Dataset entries
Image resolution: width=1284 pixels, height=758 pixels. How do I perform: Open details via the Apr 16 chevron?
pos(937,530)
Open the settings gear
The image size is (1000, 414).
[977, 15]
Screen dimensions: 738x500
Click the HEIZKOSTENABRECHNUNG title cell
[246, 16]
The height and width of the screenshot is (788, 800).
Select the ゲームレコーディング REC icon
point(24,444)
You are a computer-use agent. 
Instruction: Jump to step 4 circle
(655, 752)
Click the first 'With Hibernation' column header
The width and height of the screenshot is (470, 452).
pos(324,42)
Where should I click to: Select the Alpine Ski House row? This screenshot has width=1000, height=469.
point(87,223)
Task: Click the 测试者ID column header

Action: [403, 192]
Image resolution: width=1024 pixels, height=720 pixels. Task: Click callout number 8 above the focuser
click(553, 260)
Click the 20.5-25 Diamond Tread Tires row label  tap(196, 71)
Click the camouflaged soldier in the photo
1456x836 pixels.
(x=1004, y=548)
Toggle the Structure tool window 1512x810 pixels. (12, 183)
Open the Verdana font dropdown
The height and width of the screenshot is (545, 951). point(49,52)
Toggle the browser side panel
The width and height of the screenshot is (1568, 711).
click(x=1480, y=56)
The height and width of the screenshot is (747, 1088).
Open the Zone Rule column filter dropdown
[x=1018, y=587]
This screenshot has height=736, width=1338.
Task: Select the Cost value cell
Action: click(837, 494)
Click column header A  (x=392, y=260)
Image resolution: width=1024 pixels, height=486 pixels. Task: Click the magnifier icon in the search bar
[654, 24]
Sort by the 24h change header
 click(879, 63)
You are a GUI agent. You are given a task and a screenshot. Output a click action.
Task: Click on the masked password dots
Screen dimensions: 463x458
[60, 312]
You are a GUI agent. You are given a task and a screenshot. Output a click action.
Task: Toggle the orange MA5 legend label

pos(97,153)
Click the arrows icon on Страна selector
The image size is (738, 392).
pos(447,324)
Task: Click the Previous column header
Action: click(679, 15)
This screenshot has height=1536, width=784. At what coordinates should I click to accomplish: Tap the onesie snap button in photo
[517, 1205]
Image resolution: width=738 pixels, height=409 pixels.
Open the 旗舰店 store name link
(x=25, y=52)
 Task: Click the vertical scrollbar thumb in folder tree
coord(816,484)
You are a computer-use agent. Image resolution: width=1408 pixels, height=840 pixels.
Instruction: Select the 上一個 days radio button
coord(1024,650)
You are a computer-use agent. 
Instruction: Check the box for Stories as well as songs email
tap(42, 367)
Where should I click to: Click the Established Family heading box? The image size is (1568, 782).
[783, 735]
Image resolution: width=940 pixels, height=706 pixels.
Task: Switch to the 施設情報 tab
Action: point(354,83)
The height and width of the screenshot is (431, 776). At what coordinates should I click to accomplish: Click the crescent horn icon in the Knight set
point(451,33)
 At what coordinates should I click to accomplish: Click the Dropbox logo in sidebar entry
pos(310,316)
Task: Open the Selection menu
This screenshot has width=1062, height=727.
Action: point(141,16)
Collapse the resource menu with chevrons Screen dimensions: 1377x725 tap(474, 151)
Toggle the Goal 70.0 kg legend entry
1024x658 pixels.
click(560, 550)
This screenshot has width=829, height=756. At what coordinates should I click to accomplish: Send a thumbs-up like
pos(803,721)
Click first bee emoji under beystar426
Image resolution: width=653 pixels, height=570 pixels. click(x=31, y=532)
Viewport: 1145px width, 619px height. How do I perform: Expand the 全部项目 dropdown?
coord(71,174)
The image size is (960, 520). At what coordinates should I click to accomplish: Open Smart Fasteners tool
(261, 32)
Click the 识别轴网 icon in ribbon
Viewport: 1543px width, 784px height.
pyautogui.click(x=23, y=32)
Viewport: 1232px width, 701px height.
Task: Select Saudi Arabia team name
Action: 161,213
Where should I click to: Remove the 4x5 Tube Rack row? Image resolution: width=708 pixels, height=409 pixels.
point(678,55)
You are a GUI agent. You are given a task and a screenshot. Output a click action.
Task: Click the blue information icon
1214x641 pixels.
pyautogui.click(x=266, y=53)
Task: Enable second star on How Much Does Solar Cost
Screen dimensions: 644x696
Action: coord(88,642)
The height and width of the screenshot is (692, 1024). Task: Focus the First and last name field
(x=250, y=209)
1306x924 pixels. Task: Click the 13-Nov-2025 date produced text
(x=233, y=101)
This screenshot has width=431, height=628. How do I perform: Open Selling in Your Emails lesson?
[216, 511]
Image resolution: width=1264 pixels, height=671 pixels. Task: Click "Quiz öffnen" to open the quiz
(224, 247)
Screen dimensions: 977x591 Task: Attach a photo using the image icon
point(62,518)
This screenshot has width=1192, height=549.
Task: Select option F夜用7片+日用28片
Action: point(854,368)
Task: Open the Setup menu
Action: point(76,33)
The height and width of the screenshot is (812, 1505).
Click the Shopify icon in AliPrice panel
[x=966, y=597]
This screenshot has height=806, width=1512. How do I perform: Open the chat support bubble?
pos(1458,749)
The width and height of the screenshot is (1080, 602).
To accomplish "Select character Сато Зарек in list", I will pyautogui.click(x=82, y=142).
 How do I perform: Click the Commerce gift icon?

● **What is expected**:
All the data above should be restated in full, exactly.

● **Exercise result**:
Image resolution: width=1284 pixels, height=758 pixels. How do I perform: Open details via the Apr 16 chevron?
pos(937,530)
Open the settings gear
The image size is (1000, 414).
[977, 15]
Screen dimensions: 738x500
Click the HEIZKOSTENABRECHNUNG title cell
[246, 16]
The height and width of the screenshot is (788, 800).
Select the ゲームレコーディング REC icon
point(24,444)
You are a computer-use agent. 
Instruction: Jump to step 4 circle
(655, 752)
Click the first 'With Hibernation' column header
The width and height of the screenshot is (470, 452).
pos(324,42)
Where should I click to: Select the Alpine Ski House row? This screenshot has width=1000, height=469.
point(87,223)
Task: Click the 测试者ID column header

Action: [403, 192]
Image resolution: width=1024 pixels, height=720 pixels. Task: Click callout number 8 above the focuser
click(553, 260)
Click the 20.5-25 Diamond Tread Tires row label  tap(196, 71)
Click the camouflaged soldier in the photo
1456x836 pixels.
(x=1004, y=548)
Toggle the Structure tool window 1512x810 pixels. (12, 183)
Open the Verdana font dropdown
The height and width of the screenshot is (545, 951). point(49,52)
Toggle the browser side panel
The width and height of the screenshot is (1568, 711).
click(x=1480, y=56)
The height and width of the screenshot is (747, 1088).
Open the Zone Rule column filter dropdown
[x=1018, y=587]
This screenshot has height=736, width=1338.
Task: Select the Cost value cell
Action: click(837, 494)
Click column header A  (x=392, y=260)
Image resolution: width=1024 pixels, height=486 pixels. Task: Click the magnifier icon in the search bar
[654, 24]
Sort by the 24h change header
 click(879, 63)
You are a GUI agent. You are given a task and a screenshot. Output a click action.
Task: Click on the masked password dots
Screen dimensions: 463x458
[60, 312]
You are a GUI agent. You are given a task and a screenshot. Output a click action.
Task: Toggle the orange MA5 legend label

pos(97,153)
Click the arrows icon on Страна selector
The image size is (738, 392).
pos(447,324)
Task: Click the Previous column header
Action: click(679, 15)
This screenshot has height=1536, width=784. At what coordinates should I click to accomplish: Tap the onesie snap button in photo
[517, 1205]
Image resolution: width=738 pixels, height=409 pixels.
Open the 旗舰店 store name link
(x=25, y=52)
 Task: Click the vertical scrollbar thumb in folder tree
coord(816,484)
You are a computer-use agent. Image resolution: width=1408 pixels, height=840 pixels.
Instruction: Select the 上一個 days radio button
coord(1024,650)
You are a computer-use agent. 
Instruction: Check the box for Stories as well as songs email
tap(42, 367)
Where should I click to: Click the Established Family heading box? The image size is (1568, 782).
[783, 735]
Image resolution: width=940 pixels, height=706 pixels.
Task: Switch to the 施設情報 tab
Action: point(354,83)
The height and width of the screenshot is (431, 776). At what coordinates should I click to accomplish: Click the crescent horn icon in the Knight set
point(451,33)
 At what coordinates should I click to accomplish: Click the Dropbox logo in sidebar entry
pos(310,316)
Task: Open the Selection menu
This screenshot has width=1062, height=727.
Action: point(141,16)
Collapse the resource menu with chevrons Screen dimensions: 1377x725 tap(474, 151)
Toggle the Goal 70.0 kg legend entry
1024x658 pixels.
click(560, 550)
This screenshot has width=829, height=756. At what coordinates should I click to accomplish: Send a thumbs-up like
pos(803,721)
Click first bee emoji under beystar426
Image resolution: width=653 pixels, height=570 pixels. click(x=31, y=532)
Viewport: 1145px width, 619px height. How do I perform: Expand the 全部项目 dropdown?
coord(71,174)
The image size is (960, 520). At what coordinates should I click to accomplish: Open Smart Fasteners tool
(261, 32)
Click the 识别轴网 icon in ribbon
Viewport: 1543px width, 784px height.
pyautogui.click(x=23, y=32)
Viewport: 1232px width, 701px height.
Task: Select Saudi Arabia team name
Action: 161,213
Where should I click to: Remove the 4x5 Tube Rack row? Image resolution: width=708 pixels, height=409 pixels.
point(678,55)
You are a GUI agent. You are given a task and a screenshot. Output a click action.
Task: Click the blue information icon
1214x641 pixels.
pyautogui.click(x=266, y=53)
Task: Enable second star on How Much Does Solar Cost
Screen dimensions: 644x696
Action: coord(88,642)
The height and width of the screenshot is (692, 1024). Task: Focus the First and last name field
(x=250, y=209)
1306x924 pixels. Task: Click the 13-Nov-2025 date produced text
(x=233, y=101)
This screenshot has width=431, height=628. How do I perform: Open Selling in Your Emails lesson?
[216, 511]
Image resolution: width=1264 pixels, height=671 pixels. Task: Click "Quiz öffnen" to open the quiz
(224, 247)
Screen dimensions: 977x591 Task: Attach a photo using the image icon
point(62,518)
This screenshot has width=1192, height=549.
Task: Select option F夜用7片+日用28片
Action: point(854,368)
Task: Open the Setup menu
Action: point(76,33)
The height and width of the screenshot is (812, 1505).
Click the Shopify icon in AliPrice panel
[x=966, y=597]
This screenshot has height=806, width=1512. How do I perform: Open the chat support bubble?
pos(1458,749)
The width and height of the screenshot is (1080, 602).
To accomplish "Select character Сато Зарек in list", I will pyautogui.click(x=82, y=142).
 How do I perform: Click the Commerce gift icon?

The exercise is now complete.